Area Urbana
Stop al bullismo: Associazione Informati di Cosenza e giovani, protagonisti del progetto che educa alla legalità
Il progetto finanziato dalla Regione Calabria che coinvolge gli studenti in un percorso di prevenzione contro bullismo e cyberbullismo, promuovendo inclusione, rispetto e cittadinanza attiva

COSENZA – Promuovere la cultura della legalità, dell’inclusione e del rispetto reciproco per contrastare bullismo e cyberbullismo. È questo l’obiettivo del progetto realizzato dall’Associazione Informati di Cosenza nell’ambito del bando della Regione Calabria dedicato alla prevenzione della dispersione scolastica nei percorsi di Istruzione e Formazione Professionale (IeFP). Un’iniziativa che punta a rafforzare nei giovani la consapevolezza civica, valorizzando il dialogo, la solidarietà e il riconoscimento della dignità di ogni persona.
Attiva dal 2006, l’Associazione Informati rappresenta una realtà consolidata impegnata nella progettazione di percorsi educativi, orientamento, accompagnamento al lavoro e sviluppo delle competenze, in collaborazione con scuole, imprese e istituzioni.

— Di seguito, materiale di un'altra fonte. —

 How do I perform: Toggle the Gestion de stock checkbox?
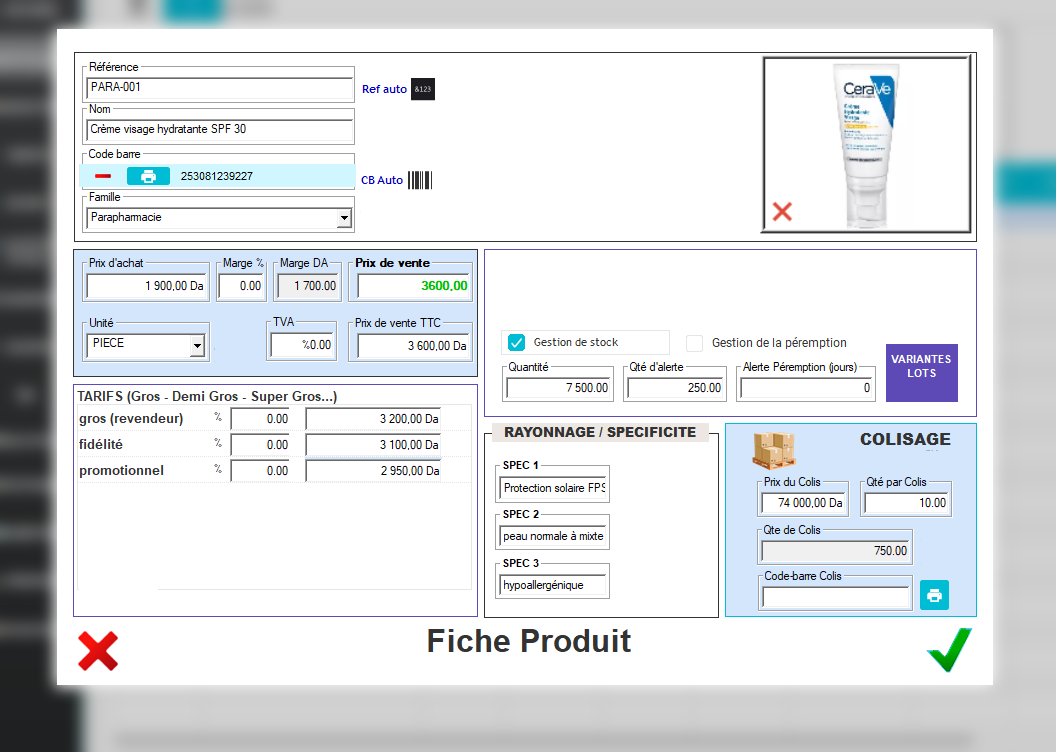pos(516,342)
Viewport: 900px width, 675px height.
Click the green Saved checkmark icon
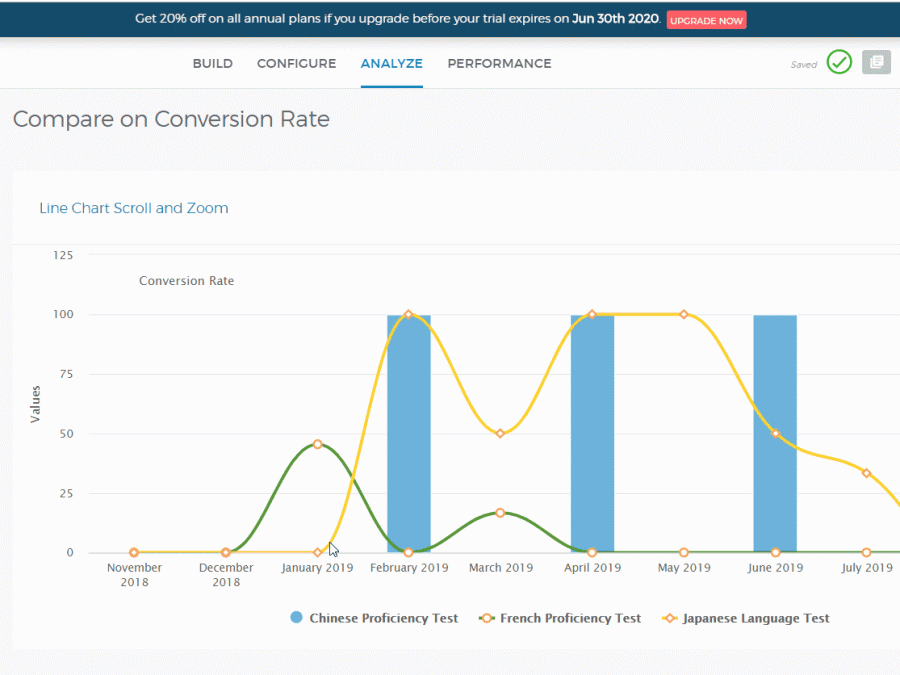pos(839,63)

Stop al Bullismo, educare al rispetto: Gli studenti in prima linea
Protagonisti del percorso sono stati gli studenti A.M., M.G., S.A., G.M., M.O., M.A., A.V., G.M., H.R. e G.P., autori di elaborati grafici che affrontano il tema con sensibilità e creatività. Il primo manifesto, intitolato “Insieme contro il bullismo“, utilizza il simbolo di una mano aperta per rappresentare sia il rifiuto della violenza sia il sostegno verso chi vive situazioni di fragilità.
Un secondo cartellone, “La classe che vogliamo“, richiama il valore di una comunità scolastica unita attraverso messaggi come “Una classe unita è più forte” e “Le parole possono aiutare”, accompagnati dall’invito a dire “Stop al bullismo e al cyberbullismo”.

Un messaggio di inclusione
Di forte impatto emotivo è il terzo elaborato, che raffigura un ragazzo vittima di insulti e derisioni, circondato da parole offensive in italiano e in inglese. Un’immagine che richiama il carattere universale del fenomeno e le profonde conseguenze psicologiche che può provocare.
Il progetto evidenzia come la prevenzione della dispersione scolastica passi anche attraverso la costruzione di relazioni positive e di ambienti educativi inclusivi. Il percorso promosso dalla Regione Calabria e realizzato dall’Associazione Informati di Cosenza dimostra come la collaborazione tra istituzioni, enti di formazione e sistema scolastico possa favorire la crescita di cittadini consapevoli, trasmettendo un messaggio chiaro: si vince solo insieme, attraverso il rispetto, l’ascolto e la solidarietà.